夜叉の恋
「……私……」
小さな声で、ぽつりと言葉にする。
「私、狐さんが悲しんでいるように見えたの……。最初に会った時は人魂みたいな光の玉でね、その時も、おっかない狐さんの時も」
「……悲しんでいる?」
「うん、何でかは分からないけど。だから、何て言うのかな……」
少しばかり考えるような素振りを見せた後、寧々はバツが悪そうに「何となく」と小さな声で上目がちに答えた。
その答えに、小鬼はゲッと言うような顔をする。
貴様は何をそんなに恐れているのか。
寧々の答えを咎めることなく、静は「そうか」と頷いた。
かの狐と対峙した時を思い出す。
瘴気を振り撒き、怨嗟の念に飲み込まれ半ば自我を失った三尾の妖狐ーー。
嘗て名を馳せた稀代の悪鬼、酒呑童子にも負けず劣らずの凄まじいその禍々しさは、哀れとは思いこそすれ、悲しんでいるようになんて早々思わないだろう。
だが、寧々を誘った妖狐が遣わせた魂。
それはきっと狐火で、妖狐がこれまで喰った者の魂を核にした火玉ーー。
案内役にでも寄越したのだろう。
今頃、恐らく消滅しているはず。
寧々には伝えず、静はそっと心の内に伏せた。
哀れな人の子だけが感じ取った、奴の、そしてその使役する魂の悲しみ。
同調、したのかもしれない。
こんなにちっぽけで明るい娘だが、その過去を思えば、もしかしたら近いものがあったのか。

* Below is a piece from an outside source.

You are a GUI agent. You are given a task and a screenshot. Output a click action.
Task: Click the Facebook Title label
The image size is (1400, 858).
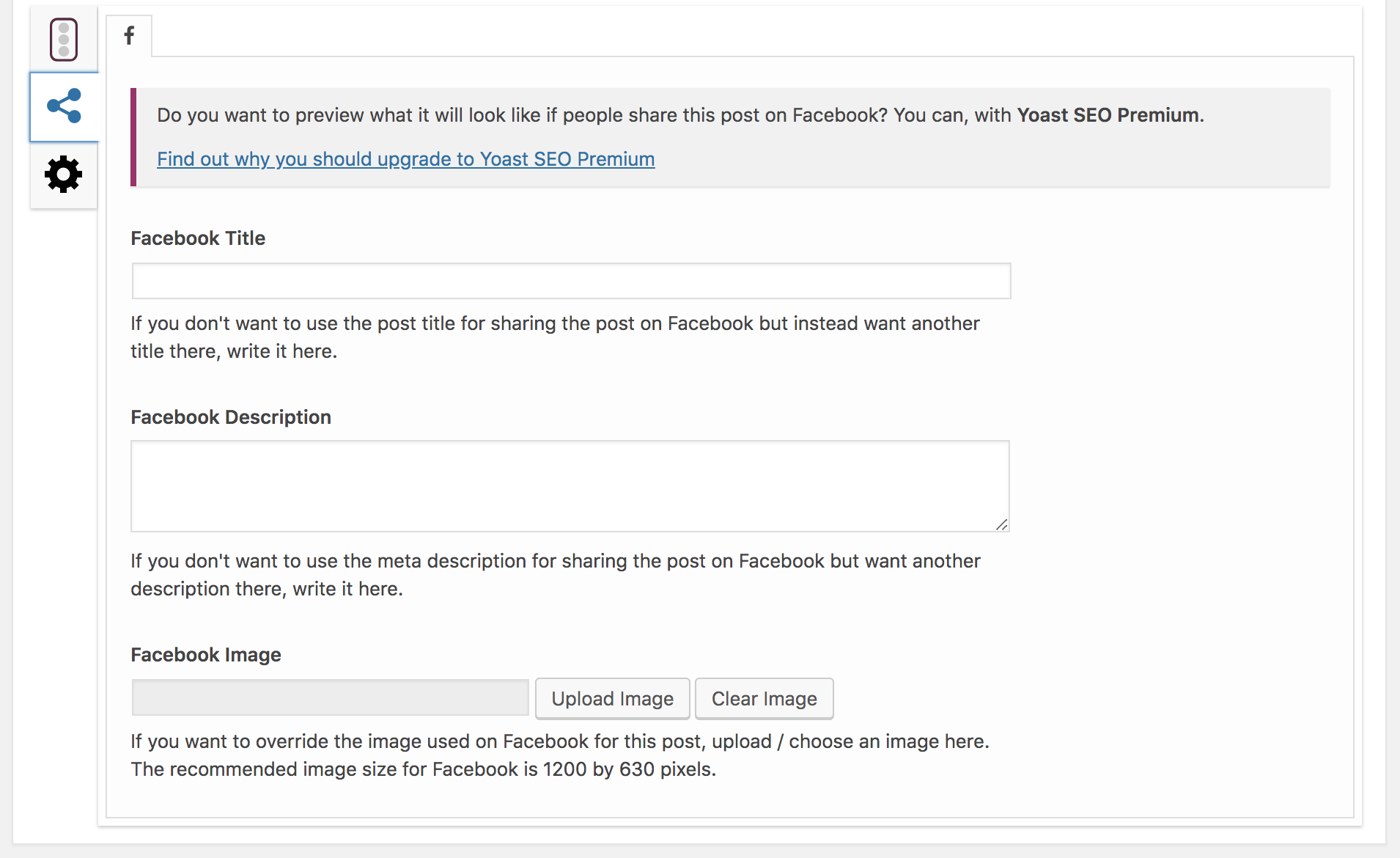198,238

寧々とそのような黒い感情が結び付くことを静自身は想像し難いが、両者に言えることは人の子と動物の妖、つまり両者共無垢であるということ。
無垢であるということは、必ずしも良い訳ではない。
無垢とは、何よりも染まりやすい。
そう、まるで澄んだ小川の水のように、雨が降れば泥に濁り、冬になれば凍り付き春が訪れるまで流れることはない。
ーーもう現れるなと、忠告はした。
それはきっと、正しかったのだろう。
物憂げに俯く寧々を見遣り、改めてそう思った。